Making the digital economy more inclusive

Across the world, there is a strong belief that machines are quickly approaching and they will take over human jobs.

This fear is not new. From the cotton gin, to the tractor, to the assembly line and beyond, jobs have faced and will continue to face threats from technological advances.

But throughout these disruptions, large-scale unemployment has typically been avoided: either machines could not do many of the innately human things people could do, or technology so drastically brought down costs that new markets were unlocked, in turn requiring more workers to serve new customers.

Technology is rapidly reducing the cost of serving consumers across industries as diverse as financial services, transportation, and hospitality – and is allowing products and services that were traditionally only accessed by the privileged few to reach a wide pool of new customers.

Greater internet and mobile penetration, the development of online market places, and changes in user and consumer behaviour are creating technology-enabled business models across the globe.

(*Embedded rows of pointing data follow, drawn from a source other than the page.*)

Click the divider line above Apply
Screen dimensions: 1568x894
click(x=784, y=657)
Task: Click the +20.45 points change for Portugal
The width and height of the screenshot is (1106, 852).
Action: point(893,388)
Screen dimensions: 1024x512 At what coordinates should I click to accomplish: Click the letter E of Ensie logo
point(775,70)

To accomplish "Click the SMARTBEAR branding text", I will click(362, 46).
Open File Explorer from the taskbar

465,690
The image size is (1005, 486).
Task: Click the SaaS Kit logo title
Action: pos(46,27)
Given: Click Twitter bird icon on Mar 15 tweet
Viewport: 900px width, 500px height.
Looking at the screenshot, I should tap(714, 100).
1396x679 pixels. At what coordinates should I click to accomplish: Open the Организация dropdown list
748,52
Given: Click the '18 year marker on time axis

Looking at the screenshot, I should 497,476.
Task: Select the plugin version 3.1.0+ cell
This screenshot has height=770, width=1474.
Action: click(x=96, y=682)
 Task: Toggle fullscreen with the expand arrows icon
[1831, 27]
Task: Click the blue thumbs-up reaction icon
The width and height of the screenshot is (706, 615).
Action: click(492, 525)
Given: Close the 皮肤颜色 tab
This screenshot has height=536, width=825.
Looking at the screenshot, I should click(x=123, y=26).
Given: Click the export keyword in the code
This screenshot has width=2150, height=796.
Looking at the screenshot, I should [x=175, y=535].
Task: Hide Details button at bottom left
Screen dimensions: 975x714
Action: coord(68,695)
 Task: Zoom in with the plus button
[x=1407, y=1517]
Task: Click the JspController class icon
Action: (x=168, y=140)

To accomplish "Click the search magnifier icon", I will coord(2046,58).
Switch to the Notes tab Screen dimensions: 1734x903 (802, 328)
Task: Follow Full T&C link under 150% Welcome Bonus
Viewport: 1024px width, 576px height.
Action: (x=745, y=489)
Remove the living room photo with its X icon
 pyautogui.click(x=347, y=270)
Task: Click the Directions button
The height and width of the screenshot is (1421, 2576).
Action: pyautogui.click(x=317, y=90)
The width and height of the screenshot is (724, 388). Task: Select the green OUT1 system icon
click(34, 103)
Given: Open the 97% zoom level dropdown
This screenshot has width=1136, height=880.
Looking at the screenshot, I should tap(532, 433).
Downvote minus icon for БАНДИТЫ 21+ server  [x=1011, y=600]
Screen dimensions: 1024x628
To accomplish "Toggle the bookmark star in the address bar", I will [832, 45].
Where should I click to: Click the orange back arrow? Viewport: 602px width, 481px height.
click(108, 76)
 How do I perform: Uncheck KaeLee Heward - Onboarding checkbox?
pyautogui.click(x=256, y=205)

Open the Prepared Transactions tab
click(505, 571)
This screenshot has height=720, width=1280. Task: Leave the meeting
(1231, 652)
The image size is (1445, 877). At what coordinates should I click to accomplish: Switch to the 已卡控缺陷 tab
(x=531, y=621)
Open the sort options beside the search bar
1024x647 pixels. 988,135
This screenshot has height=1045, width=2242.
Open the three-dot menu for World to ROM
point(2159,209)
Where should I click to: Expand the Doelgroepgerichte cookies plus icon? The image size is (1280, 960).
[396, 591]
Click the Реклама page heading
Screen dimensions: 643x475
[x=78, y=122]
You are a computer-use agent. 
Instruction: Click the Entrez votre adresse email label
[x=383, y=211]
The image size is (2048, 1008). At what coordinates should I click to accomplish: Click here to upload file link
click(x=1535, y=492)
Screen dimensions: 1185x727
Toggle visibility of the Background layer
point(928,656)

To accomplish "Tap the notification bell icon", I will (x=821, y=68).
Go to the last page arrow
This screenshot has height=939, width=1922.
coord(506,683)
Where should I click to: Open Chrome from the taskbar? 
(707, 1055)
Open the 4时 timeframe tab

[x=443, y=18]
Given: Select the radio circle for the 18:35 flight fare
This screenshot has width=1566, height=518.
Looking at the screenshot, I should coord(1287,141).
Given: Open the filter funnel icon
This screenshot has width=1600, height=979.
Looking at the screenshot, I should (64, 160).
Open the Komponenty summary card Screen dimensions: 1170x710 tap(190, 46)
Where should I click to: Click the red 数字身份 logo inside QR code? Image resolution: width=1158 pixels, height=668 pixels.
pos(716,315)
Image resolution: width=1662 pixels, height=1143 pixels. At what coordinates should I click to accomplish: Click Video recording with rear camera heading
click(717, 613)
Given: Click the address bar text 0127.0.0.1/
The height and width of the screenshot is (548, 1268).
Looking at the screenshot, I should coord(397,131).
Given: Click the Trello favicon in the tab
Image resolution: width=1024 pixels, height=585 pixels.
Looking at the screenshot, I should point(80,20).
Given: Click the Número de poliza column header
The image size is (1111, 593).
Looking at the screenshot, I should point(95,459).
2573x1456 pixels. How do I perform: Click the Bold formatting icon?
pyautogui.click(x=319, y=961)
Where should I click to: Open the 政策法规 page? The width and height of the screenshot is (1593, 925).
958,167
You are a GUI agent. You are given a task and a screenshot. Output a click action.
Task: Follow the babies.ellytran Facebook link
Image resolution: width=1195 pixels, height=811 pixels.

It is precisely at this juncture that technology can be used to create job opportunities for burgeoning youth population.

As traditional jobs become scarcer in increasingly competitive job markets, the digital economy can support the livelihoods of entrepreneurial individuals seeking to provide services to new customers in new ways.

For workers and policymakers alike, there are good reasons to worry about the impact of technology on jobs. Yet if history is any guide, harnessing the power of new technology to reach new consumers will present tremendous opportunities for digital work and entrepreneurship. But to realize these opportunities our conception of work must change, if the work itself is to follow suit.